Grain producers switch from river to rail, but threat of strike looms

Four railroad unions have rejected the tentative agreement and sent it back to bargaining table.

2 Lisa Selfie December 2020 Headshot

Grain producers, who have already lost access to export markets due to record-low Mississippi River water levels, now face a renewed threat of a rail strike as another union voted against a tentative contract deal reached in September.

According to Reuters, train and engine service members of the transportation division of the International Association of Sheet Metal, Air, Rail, and Transportation Workers (SMART-TD) - the largest U.S. rail union - narrowly voted to reject the deal. That unit, which includes conductors, brakemen and other workers, joins three other unions in rejecting the deal.

“SMART-TD members with their votes have spoken, it’s now back to the bargaining table for our operating craft members,” said SMART-TD President Jeremy Ferguson in a statement.

“This can all be settled through negotiations and without a strike," Ferguson continued. "A settlement would be in the best interests of the workers, the railroads, shippers and the American people.”

Grain shipments up 4% on railroads

With a drought preventing barges from using the Mississippi River, some producers have shifted grain transportation from rivers to the rails, reported Bloomberg.

Grain shipments on U.S. railroads in the last week were up 4% from last year and 6% above the three-year average, according to the USDA's latest Grain Transportation Report.

The good news is that while barge movements remain slow, New Orleans area grain terminals have reported a 35% increase in barges they were able to unload compared to a week earlier, according to the USDA report. The St. Louis spot rate also fell 49%, which is the lowest rate since the week of September 20.

Strike deadline pushed to December

The standoff between U.S. railroad operators and their union workers in September was intervened by a special commission appointed by President Biden. The original deadline to ratify the agreement was November 19, but a cooling off period was extended to at least December 4 to allow unions to accept or reject the contract.

Unions, including a separately contracted unit covering more than 1,000 SMART-TD yardmasters, have ratified nine of 13 agreements covering about half of the 115,000 workers affected by the talks, noted Reuters.

The original deal brokered in September gave union members an immediate 14% raise with back pay dating back to 2020, and raises totaling 24% during the five-year life of the contract, that runs from 2020 through 2024.

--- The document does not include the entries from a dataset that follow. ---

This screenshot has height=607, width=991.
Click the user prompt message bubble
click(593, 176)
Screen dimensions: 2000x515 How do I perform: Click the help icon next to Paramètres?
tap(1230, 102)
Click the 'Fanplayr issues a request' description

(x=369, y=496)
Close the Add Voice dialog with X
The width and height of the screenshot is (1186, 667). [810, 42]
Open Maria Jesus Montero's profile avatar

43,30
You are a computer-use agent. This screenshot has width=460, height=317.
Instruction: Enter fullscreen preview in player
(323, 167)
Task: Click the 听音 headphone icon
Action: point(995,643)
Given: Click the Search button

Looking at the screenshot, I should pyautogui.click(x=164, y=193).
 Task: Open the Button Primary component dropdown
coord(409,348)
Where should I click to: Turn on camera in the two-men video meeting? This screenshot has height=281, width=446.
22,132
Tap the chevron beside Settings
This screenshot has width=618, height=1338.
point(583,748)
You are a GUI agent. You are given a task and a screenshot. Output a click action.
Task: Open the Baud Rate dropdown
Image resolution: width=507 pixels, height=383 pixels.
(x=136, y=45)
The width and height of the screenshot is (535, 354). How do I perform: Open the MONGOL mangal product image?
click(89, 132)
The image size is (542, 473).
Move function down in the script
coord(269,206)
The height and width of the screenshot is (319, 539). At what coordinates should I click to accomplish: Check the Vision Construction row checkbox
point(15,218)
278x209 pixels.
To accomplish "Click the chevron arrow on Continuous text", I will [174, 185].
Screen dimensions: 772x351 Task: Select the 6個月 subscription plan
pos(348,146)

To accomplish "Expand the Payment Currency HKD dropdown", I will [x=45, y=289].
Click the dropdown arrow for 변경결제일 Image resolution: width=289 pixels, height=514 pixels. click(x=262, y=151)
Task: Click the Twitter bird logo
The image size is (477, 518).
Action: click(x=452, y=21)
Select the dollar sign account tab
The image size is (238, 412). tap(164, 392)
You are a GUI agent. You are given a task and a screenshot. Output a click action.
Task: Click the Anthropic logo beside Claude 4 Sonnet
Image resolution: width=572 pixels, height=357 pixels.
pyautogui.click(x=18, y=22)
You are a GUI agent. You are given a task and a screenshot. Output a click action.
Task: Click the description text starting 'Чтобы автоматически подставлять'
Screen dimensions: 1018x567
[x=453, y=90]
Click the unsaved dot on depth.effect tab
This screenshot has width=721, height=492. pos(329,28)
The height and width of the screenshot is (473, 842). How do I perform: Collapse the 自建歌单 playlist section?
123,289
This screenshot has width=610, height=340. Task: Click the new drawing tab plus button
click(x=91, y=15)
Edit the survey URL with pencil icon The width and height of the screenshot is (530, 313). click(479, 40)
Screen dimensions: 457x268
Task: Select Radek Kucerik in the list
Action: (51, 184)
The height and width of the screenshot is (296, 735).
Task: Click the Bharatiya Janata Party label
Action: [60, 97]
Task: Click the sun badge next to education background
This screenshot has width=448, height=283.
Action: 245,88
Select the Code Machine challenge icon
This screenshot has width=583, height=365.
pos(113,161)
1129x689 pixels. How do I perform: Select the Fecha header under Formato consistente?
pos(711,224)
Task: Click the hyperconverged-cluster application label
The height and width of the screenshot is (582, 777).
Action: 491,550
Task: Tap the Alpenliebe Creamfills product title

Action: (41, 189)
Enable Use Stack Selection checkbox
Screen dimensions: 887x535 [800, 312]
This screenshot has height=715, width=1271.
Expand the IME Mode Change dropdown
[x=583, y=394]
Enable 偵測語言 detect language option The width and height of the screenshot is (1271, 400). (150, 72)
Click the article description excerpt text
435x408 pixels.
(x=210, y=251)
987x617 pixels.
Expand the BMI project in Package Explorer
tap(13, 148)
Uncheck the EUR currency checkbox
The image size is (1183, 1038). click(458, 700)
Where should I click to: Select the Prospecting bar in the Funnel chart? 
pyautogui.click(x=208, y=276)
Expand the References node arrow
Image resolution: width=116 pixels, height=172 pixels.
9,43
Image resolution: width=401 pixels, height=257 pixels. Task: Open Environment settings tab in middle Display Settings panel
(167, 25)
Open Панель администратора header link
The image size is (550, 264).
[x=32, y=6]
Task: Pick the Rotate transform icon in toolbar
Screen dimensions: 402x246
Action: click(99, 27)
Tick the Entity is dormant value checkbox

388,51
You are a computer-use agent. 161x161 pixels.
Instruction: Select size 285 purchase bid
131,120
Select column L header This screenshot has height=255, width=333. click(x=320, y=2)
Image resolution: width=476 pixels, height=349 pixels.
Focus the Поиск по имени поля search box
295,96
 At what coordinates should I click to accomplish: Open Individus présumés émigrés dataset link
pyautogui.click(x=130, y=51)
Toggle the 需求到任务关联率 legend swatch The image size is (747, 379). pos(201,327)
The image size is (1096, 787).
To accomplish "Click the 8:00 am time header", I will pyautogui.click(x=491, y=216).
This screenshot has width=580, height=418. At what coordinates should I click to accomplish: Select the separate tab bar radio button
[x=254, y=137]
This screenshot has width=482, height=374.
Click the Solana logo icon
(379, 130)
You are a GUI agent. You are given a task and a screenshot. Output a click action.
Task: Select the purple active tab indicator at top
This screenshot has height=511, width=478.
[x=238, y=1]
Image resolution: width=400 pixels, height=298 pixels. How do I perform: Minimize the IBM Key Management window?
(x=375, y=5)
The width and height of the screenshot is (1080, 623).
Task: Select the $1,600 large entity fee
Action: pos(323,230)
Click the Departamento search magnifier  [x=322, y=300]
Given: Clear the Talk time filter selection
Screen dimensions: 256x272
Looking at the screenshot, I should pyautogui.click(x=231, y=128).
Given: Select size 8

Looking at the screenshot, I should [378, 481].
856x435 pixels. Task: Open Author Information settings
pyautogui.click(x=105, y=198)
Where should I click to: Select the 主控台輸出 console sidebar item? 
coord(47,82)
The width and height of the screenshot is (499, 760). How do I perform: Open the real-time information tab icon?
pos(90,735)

It also gives them cash bonuses of $1,000 a year. All told, the backpay and earlier bonuses will give union members an average of an $11,000 payment per person once the deal is ratified.

Labor unions have criticized the railroads' sick leave and attendance policies and the lack of paid sick days for short-term illness. There are no paid sick days under the tentative deal.

Congress may have to intervene

If even one union does not reach a labor agreement, it is possible that all 12 unions will strike in solidarity.

Without an agreement, railroads can begin ceasing rail operations several days in advance in anticipation of a strike - unless Congress intervenes.

Under the Railway Labor Act, Congress can pass legislation to keep the railroads operating.

“The ball is now in the railroads’ court," said Ferguson with SMART-TD. "Let’s see what they do. They can settle this at the bargaining table."

A strike would be devastating for agriculture

The U.S. economy could lose $2 billion a day if a strike occurs.

According to the Association of American Railroads, rail annually transports 1.5 million carloads of grain. In addition, 248,000 carloads of processed soybeans, primarily soybean meal and oil, are transported each year.

The railway is also critical to transporting fertilizer to U.S. farmers, who are already grappling with supply chain issues that have been exacerbated by the war in Ukraine.

Two weeks ago, the National Grain and Feed Association (NGFA), American Soybean Association (ASA) and 191 other members of the Agricultural Transportation Working Group urged Congress to prepare to prevent a rail strike or lockout, which would “lead to shutdowns of rail-dependent facilities resulting in devastating consequences to our national and global food security.”